The handful of criminal defense attorney who are driving these biting bits aimed at judicial candidates should realize — the Internet is neutral.  Their opponents could launch anonymous campaigns and dominate the blogs, too.

If I was advising Seidman’s campaign, I would tell his supporters to immediately launch a digital defense on the Internet to support the judge and attack his opponents.    

My bottom line: All this Internet infighting and the question it raises about the Code of Judicial Ethics convinces me even more that my longheld believe about the bench is correct — Judges should be appointed, not elected.

10 Responses to “Blogs Drive Judicial Races”

  1. Law man says says:

    You left out that if judges were appointed there would be no need to collect campaign contributions, thus Seidman wouldn’t have questions about his $250. Appointees don’t have to finance their campaigns from the Broward Defense Bar membership.

  2. Blog Fan says:

    Buddy –

    While blogs certainly are entertaining and a place where news can be gotten that the mainstream media won’t pick up (or at least haven’t picked up on yet), I don’t think the blogs are “driving” the judicial races.

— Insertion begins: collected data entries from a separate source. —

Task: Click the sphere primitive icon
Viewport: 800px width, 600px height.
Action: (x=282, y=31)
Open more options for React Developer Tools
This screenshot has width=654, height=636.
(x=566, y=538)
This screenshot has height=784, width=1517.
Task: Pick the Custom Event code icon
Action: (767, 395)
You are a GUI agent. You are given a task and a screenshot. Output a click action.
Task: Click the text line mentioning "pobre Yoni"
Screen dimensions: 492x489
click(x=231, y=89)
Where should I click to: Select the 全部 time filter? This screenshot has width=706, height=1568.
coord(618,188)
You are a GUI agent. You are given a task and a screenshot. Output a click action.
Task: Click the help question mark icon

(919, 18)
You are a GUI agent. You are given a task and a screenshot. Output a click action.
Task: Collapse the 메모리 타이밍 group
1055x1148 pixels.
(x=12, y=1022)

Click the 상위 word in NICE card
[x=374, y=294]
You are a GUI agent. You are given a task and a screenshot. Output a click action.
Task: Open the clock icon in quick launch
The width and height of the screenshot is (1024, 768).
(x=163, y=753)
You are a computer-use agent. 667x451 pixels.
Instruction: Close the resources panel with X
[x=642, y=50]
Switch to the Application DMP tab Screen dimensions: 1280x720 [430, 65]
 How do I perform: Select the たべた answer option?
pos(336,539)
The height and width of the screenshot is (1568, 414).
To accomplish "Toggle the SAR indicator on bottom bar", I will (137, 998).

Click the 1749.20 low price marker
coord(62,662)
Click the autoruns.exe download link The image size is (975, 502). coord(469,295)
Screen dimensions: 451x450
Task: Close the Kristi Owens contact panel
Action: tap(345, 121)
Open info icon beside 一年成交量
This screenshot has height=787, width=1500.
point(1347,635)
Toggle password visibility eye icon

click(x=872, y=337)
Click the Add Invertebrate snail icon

    There are certainly a number of malcontents and internet vandals who post vicious personal attacks on judges and candidates, but in the end, how many voters outside the “courthouse club” are really reading JAAB, etc.

    No disrespect to Bill and the folks at those blogs, as I am a regular reader, but ask 99% of Broward County what JAAB is or who Chaz Stevens is, and they’ll look at you like you have 2 heads.

    So who are the courthouse bloggers really reaching other than the other bloggers and the lawyers that frequent these sites? Probably very very few.

    The lawyers already know the judges and many of the candidates, so are there really more than a handful of “swing voters” actually reading Chaz Stevens or JAAB or (forgive me on this) even Broward Beat — probably not. They are a good resource for those already in the know or involved, but there aren’t voters out there hunting down blogs on the internet to read about County Court candidates.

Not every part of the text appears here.